The first set of experiments to maximize dye loading involved the variation of zeolite L properties that might affect dye incorporation into the channels.  Extra-framework cations found within the zeolite channels were exchanged to compare the effect of potassium ions versus smaller hydrogen ions within the channels.  No appreciable difference in dye loading was observed between the two zeolite materials.  We have also begun work to modify the chemical composition and crystallite size and morphology in order to see if differences in the zeolite structure affects dye loading.  

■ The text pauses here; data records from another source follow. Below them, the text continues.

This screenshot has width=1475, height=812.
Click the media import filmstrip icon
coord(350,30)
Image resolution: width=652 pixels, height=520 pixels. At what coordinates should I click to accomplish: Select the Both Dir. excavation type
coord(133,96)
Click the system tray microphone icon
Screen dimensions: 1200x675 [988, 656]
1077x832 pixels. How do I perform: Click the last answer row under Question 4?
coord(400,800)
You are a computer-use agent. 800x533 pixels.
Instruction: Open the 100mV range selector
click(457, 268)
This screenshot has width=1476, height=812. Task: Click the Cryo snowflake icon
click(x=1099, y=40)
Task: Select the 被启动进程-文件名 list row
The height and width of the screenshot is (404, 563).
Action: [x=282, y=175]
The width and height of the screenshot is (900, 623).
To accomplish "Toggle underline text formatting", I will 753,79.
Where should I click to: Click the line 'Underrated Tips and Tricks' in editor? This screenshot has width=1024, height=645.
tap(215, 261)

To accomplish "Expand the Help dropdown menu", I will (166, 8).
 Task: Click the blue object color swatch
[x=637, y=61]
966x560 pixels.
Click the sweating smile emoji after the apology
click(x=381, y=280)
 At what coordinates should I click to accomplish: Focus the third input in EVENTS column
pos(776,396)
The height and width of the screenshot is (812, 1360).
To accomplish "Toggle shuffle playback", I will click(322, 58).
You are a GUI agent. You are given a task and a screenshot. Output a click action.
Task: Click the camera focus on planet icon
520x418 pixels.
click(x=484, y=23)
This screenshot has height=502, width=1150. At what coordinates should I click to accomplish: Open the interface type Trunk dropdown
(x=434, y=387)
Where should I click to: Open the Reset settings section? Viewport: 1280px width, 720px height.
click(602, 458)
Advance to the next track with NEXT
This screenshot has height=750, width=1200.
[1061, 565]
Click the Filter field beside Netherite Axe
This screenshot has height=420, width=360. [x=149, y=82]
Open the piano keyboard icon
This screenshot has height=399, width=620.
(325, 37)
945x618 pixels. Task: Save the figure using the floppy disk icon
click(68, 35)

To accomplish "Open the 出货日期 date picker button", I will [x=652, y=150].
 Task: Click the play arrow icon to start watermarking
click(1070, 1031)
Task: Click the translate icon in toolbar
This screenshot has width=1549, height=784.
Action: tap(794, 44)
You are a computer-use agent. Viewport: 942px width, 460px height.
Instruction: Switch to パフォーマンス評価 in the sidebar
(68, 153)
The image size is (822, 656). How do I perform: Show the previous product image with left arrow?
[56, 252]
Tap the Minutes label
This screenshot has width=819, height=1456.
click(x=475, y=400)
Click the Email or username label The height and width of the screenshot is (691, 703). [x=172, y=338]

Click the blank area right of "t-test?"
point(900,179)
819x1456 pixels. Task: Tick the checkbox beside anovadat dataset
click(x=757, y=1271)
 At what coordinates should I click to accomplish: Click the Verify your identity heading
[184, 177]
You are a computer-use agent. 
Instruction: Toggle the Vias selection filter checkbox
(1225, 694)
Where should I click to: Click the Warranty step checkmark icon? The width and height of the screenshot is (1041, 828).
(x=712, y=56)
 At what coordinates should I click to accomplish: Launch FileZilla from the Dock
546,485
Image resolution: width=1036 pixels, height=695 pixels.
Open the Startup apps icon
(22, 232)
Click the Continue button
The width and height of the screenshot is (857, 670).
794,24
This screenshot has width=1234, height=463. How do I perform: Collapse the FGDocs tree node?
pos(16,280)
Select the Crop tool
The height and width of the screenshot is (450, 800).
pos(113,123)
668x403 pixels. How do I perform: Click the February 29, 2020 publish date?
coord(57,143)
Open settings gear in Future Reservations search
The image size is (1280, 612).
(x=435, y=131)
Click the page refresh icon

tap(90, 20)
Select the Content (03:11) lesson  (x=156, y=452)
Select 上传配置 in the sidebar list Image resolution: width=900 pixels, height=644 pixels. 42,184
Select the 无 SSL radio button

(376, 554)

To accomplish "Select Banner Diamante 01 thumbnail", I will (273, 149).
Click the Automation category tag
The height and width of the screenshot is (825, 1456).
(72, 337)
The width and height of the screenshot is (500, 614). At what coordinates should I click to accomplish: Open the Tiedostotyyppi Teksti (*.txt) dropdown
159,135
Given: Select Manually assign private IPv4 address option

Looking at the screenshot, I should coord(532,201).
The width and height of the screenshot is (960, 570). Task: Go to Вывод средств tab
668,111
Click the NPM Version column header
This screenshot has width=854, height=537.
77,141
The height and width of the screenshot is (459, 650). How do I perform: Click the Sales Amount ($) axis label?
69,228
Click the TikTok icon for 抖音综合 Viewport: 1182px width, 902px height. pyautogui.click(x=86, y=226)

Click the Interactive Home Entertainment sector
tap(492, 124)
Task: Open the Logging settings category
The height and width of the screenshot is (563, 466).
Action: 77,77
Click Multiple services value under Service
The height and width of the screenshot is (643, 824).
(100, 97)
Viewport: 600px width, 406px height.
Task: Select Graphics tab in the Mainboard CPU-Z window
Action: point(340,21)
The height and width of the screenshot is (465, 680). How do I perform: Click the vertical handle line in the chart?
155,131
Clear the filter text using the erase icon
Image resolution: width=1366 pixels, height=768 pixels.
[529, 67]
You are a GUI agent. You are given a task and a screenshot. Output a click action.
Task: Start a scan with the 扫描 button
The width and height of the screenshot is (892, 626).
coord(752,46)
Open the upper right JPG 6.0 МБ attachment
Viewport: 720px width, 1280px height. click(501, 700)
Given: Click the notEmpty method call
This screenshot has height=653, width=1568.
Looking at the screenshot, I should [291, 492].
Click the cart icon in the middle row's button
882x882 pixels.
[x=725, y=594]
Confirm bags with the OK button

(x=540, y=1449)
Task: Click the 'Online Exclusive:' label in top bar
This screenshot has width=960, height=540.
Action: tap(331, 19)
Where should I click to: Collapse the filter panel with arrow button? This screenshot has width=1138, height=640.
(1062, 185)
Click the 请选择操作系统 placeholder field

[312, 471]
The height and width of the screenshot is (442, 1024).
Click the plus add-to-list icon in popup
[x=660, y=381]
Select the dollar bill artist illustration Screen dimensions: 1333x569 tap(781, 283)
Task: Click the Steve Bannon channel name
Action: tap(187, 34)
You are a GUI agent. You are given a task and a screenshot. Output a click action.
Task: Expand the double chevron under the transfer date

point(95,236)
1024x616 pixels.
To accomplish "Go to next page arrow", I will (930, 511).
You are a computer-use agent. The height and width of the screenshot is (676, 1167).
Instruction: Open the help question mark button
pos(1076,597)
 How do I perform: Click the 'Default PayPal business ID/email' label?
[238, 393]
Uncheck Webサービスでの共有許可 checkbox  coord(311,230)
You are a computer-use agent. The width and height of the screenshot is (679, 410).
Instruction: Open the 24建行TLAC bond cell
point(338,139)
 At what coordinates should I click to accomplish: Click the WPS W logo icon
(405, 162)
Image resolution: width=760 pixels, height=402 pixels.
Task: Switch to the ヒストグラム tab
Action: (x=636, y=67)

The second set of experiments were performed under a variety of experimental conditions that affected the dye in solution.  Optimal conditions of time, temperature and concentration were determined to maximize dye loading from a neutral dye solution.  Light exposure and pH affects the isomerization of the dye molecule, so these variables were also studied.  Acidic dye solutions were used to quantify the incorporation of the protonated dye molecules in the cis (exposed to UV light) and trans (kept in the dark) forms.  Initial results indicated that more dye was adsorbed from the solution containing the protonated cis isomer than from the solution containing only the protonated trans isomer.  This will be verified in the near future.  The relative rate of incorporation of both isomers will also be studied, as well as the stability of the cis form within the constrained environment.  The maximum dye loading achieved to date is approximately 8x10¹⁹ dye molecules per gram of zeolite.  This dye loading is sufficient to lead to NLO properties if the molecules are aligned within the channels, so these materials will be tested for NLO response.

Impact on PI and Students

Since beginning the dye-zeolite project at Valparaiso University, four undergraduate students have been involved.  Three undergraduate research students were supported through the grant during the summer of 2016.  As sophomores, they have gained valuable experience in a variety of instrumental techniques and synthetic methods not learned in the classroom, and they have formed a collaborative research group that will continue to grow as this project moves forward.  Two of these students have indicated that their research experience has enhanced their interest in a research career, while the other has become interested in pursuing a career at the intersection of science and business.  Each of these students have presented their results on campus, and their work was included in three regional and national presentations.  Travel money was used to send another student who performed initial experiments during the academic year to the Indiana Academy of Science meeting.   The presentation of this work at that meeting led to a potential collaboration within the state to study our dye-zeolite materials using his nonlinear optical set-up, which will allow my students to be present when we determine if their samples are NLO-active.  This collaboration will be a great asset to our research beyond the time of this grant.

[1] Calzaferri, G., Nanochannels:  Hosts for the supramolecular organization of molecules and complexes. Langmuir, 2012, 28, 6216-6231.

[2] Steiner, U., Abdel-Kader, M.H., Fischer, P., and Kramer, H.E.A., Photochemical cis/trans isomerization of a stilbazolium betaine.  A protolytic/photochemical reaction cycle. Journal of the American Chemical Society, 1978, 100, 3190-3197.